(Stored items from a collection)
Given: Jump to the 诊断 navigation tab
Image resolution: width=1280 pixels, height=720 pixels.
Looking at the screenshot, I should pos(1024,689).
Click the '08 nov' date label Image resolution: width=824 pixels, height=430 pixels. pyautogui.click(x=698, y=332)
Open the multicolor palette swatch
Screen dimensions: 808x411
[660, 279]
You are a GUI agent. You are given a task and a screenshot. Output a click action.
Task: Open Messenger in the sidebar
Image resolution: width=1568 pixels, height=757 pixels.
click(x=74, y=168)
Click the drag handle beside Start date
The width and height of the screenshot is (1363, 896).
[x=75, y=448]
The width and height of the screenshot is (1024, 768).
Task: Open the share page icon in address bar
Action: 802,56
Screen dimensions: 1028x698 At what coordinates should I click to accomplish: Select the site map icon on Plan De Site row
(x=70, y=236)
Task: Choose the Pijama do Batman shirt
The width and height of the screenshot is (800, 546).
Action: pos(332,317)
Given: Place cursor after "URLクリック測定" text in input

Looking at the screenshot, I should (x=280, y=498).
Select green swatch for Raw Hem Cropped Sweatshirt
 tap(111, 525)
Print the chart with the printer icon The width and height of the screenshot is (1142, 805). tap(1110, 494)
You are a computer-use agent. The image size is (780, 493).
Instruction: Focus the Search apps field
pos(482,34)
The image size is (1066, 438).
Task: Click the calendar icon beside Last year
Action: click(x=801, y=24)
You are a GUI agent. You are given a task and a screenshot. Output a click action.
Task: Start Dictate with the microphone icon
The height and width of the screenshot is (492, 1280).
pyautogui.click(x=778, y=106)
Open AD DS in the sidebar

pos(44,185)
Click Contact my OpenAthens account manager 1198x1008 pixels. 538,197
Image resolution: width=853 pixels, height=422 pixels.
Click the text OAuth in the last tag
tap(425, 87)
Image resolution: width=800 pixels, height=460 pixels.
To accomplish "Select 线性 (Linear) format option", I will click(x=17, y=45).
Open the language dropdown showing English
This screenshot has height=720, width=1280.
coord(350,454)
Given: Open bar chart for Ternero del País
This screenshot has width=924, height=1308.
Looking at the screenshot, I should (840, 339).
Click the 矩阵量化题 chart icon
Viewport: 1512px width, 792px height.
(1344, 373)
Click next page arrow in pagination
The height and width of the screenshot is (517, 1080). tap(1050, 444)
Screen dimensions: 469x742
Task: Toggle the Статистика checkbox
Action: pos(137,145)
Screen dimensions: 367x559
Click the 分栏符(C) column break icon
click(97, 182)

### Exercise goal
Return every line from the entries above that includes the word "with".

### Written reply
Print the chart with the printer icon The width and height of the screenshot is (1142, 805). tap(1110, 494)
Task: Start Dictate with the microphone icon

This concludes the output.